Supplied text ::
Operation accused of raising $110 million from 1.3 billion mostly illegal robocalls
For immediate release

WASHINGTON --The U.S. Federal Trade Commission (FTC) and authorities in 38 states and the District of Columbia said Thursday that they have shut down a huge telemarketing outfit that called 67 million consumers a total of 1.3 billion times over several years, supposedly to raise money for charities. The scheme fraudulently raised more than $110 million on behalf of sham charities supposedly representing causes such as homeless veterans and cancer patients.

The company, Associated Community Services (ACS) of Michigan, several sister companies and related defendants agreed to settle after facing charges that they scammed consumers into donating money that didn’t go where it was supposed to. The defendants knew up front they were “duping” consumers, the FTC said. The defendants’ false or misleading fundraising claims violate Section 5 of the Federal Trade Commission Act and the Telemarketing Sales Rule and state laws prohibiting deceptive and unfair trade practices, the complaint says. Back in 2015, ACS and its sister companies were sued for their roles as the primary fundraisers for what the FTC called several “sham charities” operated by one family, with the majority of donations being used for the the principles’ personal expenses including vehicles, luxury cruises, tickets to concerts and sporting events, college tuition and dating website subscriptions. The charities were dissolved.

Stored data
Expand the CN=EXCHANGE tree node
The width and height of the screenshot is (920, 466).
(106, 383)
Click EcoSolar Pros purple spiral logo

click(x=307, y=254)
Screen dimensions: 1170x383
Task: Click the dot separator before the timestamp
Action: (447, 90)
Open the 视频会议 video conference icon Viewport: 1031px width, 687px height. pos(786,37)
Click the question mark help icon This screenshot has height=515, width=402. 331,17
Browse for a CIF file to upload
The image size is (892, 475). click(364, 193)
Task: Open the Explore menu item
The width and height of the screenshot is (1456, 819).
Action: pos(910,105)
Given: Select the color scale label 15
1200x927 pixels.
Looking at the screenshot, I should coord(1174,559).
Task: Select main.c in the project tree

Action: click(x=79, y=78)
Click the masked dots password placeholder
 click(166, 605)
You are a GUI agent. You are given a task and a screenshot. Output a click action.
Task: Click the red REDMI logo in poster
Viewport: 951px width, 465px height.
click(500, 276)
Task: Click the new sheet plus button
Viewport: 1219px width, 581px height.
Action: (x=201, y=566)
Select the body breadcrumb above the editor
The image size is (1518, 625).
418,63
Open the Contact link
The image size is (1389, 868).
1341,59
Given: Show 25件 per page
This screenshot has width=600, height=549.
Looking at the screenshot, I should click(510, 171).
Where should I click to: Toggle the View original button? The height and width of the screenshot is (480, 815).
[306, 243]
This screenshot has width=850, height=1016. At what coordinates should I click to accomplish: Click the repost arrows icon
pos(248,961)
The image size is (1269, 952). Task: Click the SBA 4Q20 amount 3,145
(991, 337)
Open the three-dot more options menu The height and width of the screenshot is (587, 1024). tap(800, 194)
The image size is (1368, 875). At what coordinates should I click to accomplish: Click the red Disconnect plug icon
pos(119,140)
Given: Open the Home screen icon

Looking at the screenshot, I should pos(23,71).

Task instructions ::
A) Translate this sentence from the robocall article into Spanish: "The defendants knew up front they were “duping” consumers, the FTC said."
B) Pick up the robocall article after its final sentence and continue writing it.
The records aren't needed for any of this.

Responses by task ::
A) Los acusados sabían desde el principio que estaban «engañando» a los consumidores, dijo la FTC.

B)
The new settlement, pending court approval, would permanently bar ACS and the other main defendants from any kind of fundraising or telemarketing. The FTC also will try to recover as much of the $110 million as possible and give the money to legitimate charities. ACS and its sister companies Central Processing Services and Community Services Appeal solicited contributions from at least 2008 until September 2019.

In response, Teresa Murray, U.S. PIRG Education Fund Consumer Watchdog, issued the following statement:

“I can’t think of too many things worse than saying you’re raising money for a charity when you’re really not.” 

“It’s clear that regulators are finally taking bigger swings at companies making illegal robocalls, which are the number one problem that consumers report to the Federal Communications Commission. It looks like the FTC caught a big player in the fraudulent fundraising arena, and that’s great.”

“This also serves as a good reminder for consumers and businesses to check out charities before they generously give. The FTC has some great advice at https://ftc.gov/charity. In this case, the FTC said the defendants knew the charities they were fundraising for were fictitious or weren’t spending the money as promised.”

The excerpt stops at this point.